A new limit on state and local tax deductions isn’t forcing taxpayers to leave New York, New Jersey and California despite claims from some Democratic politicians that the federal tax overhaul is causing a mass exodus of wealthy residents, according to Moody’s Investor Service.
“Migration from high-tax states is lower than a decade ago and generally following the U.S. as a whole, while many people are moving from one high-tax state to another,” according to the research led by Moody’s vice president and senior credit officer Marcia Van Wagner. “Jobs and demographic trends will continue to influence relocation patterns more than tax burdens.”
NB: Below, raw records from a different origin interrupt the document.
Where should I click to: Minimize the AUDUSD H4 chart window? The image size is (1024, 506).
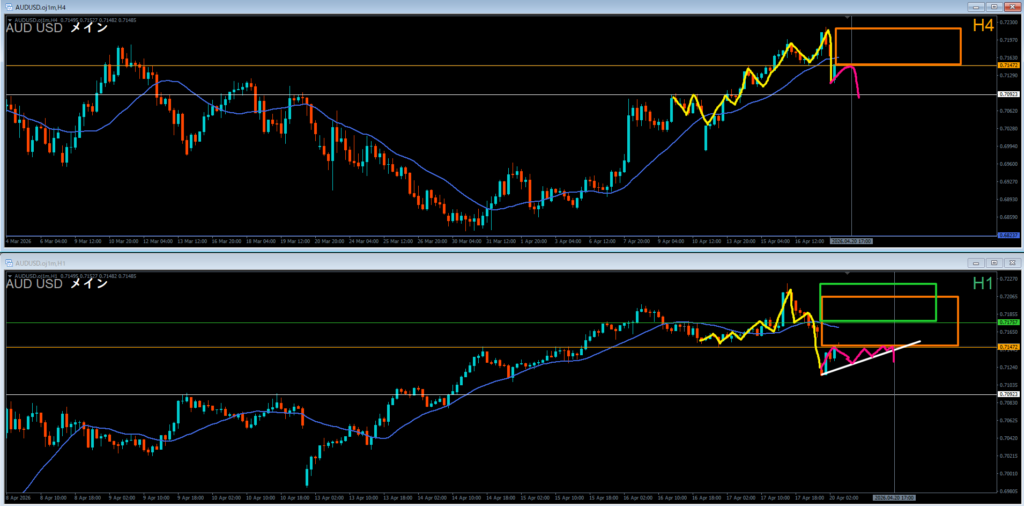[x=975, y=8]
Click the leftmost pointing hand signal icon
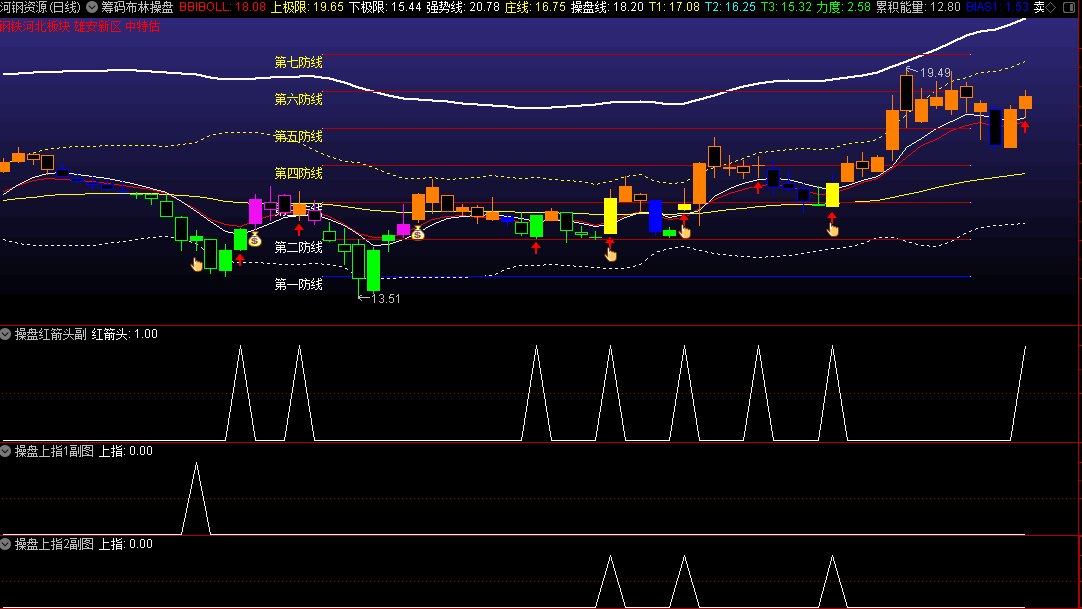This screenshot has width=1082, height=609. (x=197, y=263)
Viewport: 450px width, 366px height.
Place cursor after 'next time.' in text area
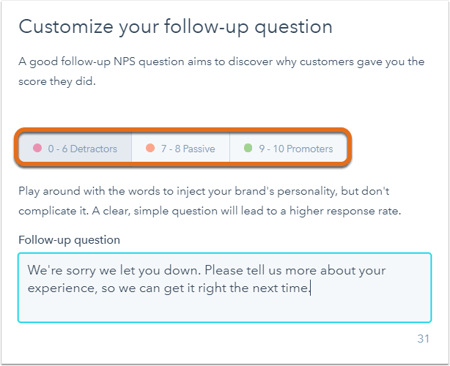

Migration rates in the five high-tax states most affected by SALT — California, Connecticut, Maryland, New Jersey and New York — are generally in line with U.S. trends, according to the report released Monday. The data also suggests that people who leave high tax states aren’t necessarily doing so for tax reasons. The most popular destination for people leaving New Jersey and Connecticut is New York, according to Moody’s.
The 2017 Republican tax law capped at $10,000 the amount of state and local tax, or SALT, people can deduct from their federal liabilities. The deduction, which was previously unlimited for some taxpayers, have prompted Democrats to say President Donald Trump targeted mostly Democratic states to pay for his $1.5 trillion tax cut bill. A group of congressional Democrats is working on legislation to make the deduction more generous, though it’s unlikely to become law anytime soon.